_Your instructions_:
Search the records that follow and extract every line containing the string "will".

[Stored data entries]
* * * * *
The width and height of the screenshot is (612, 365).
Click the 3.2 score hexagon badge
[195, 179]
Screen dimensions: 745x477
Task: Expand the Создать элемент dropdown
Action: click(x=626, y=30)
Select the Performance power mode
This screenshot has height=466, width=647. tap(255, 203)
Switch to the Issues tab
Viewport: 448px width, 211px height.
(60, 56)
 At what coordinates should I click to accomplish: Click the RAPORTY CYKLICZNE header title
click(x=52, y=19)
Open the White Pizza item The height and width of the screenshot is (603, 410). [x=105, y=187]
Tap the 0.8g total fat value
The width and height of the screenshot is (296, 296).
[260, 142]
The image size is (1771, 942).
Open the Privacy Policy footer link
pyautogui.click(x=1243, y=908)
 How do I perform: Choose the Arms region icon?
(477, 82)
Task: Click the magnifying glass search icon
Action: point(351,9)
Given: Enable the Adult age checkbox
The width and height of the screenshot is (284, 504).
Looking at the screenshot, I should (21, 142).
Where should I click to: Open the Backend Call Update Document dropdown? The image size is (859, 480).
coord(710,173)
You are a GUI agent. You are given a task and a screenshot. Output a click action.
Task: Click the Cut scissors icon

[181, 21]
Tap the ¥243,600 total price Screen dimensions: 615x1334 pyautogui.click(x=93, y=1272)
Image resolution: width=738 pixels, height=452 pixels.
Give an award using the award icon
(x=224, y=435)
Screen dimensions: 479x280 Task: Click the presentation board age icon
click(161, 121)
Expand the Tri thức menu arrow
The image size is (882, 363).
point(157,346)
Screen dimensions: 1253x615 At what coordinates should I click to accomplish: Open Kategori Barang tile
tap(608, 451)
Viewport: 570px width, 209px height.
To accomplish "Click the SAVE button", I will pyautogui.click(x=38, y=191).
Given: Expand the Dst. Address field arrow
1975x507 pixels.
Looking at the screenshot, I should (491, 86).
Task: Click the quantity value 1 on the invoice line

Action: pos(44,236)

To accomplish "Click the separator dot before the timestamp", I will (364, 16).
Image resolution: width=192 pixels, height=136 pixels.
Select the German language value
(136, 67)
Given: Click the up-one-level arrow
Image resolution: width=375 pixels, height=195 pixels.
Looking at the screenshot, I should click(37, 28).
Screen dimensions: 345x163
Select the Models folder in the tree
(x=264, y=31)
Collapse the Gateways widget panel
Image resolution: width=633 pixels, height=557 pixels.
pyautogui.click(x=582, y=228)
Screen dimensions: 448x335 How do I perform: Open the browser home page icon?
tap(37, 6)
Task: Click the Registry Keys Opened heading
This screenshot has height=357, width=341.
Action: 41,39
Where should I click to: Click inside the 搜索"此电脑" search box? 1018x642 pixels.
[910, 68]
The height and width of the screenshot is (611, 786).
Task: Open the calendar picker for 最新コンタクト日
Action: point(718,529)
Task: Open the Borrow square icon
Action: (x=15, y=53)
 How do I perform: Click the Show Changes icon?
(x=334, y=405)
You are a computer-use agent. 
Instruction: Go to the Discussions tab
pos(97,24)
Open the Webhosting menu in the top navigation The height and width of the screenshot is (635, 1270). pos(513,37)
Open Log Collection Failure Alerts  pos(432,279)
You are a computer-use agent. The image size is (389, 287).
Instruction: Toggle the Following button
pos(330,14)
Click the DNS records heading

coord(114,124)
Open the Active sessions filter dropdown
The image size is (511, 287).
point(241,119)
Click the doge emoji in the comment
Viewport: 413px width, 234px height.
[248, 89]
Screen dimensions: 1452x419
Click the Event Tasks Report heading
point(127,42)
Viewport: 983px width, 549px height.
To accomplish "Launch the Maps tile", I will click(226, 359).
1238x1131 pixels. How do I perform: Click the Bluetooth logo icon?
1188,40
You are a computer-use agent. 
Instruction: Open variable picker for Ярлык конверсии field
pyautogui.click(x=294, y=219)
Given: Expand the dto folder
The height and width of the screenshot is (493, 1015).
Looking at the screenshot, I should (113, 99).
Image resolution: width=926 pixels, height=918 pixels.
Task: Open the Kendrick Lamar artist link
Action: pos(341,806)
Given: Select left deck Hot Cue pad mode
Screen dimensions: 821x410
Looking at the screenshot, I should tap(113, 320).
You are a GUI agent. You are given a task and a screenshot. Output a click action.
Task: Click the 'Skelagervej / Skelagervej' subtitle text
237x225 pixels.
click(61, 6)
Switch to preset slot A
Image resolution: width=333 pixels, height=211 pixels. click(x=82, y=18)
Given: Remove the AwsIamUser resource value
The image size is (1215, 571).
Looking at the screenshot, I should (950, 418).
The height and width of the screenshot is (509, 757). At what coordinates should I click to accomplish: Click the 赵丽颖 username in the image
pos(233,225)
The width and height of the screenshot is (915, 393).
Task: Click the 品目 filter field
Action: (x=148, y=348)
* * * * *
_Result below_:
To accomplish "Click the SAVE button", I will pyautogui.click(x=38, y=191).
To accomplish "Click the separator dot before the timestamp", I will (364, 16).
To accomplish "Launch the Maps tile", I will click(226, 359).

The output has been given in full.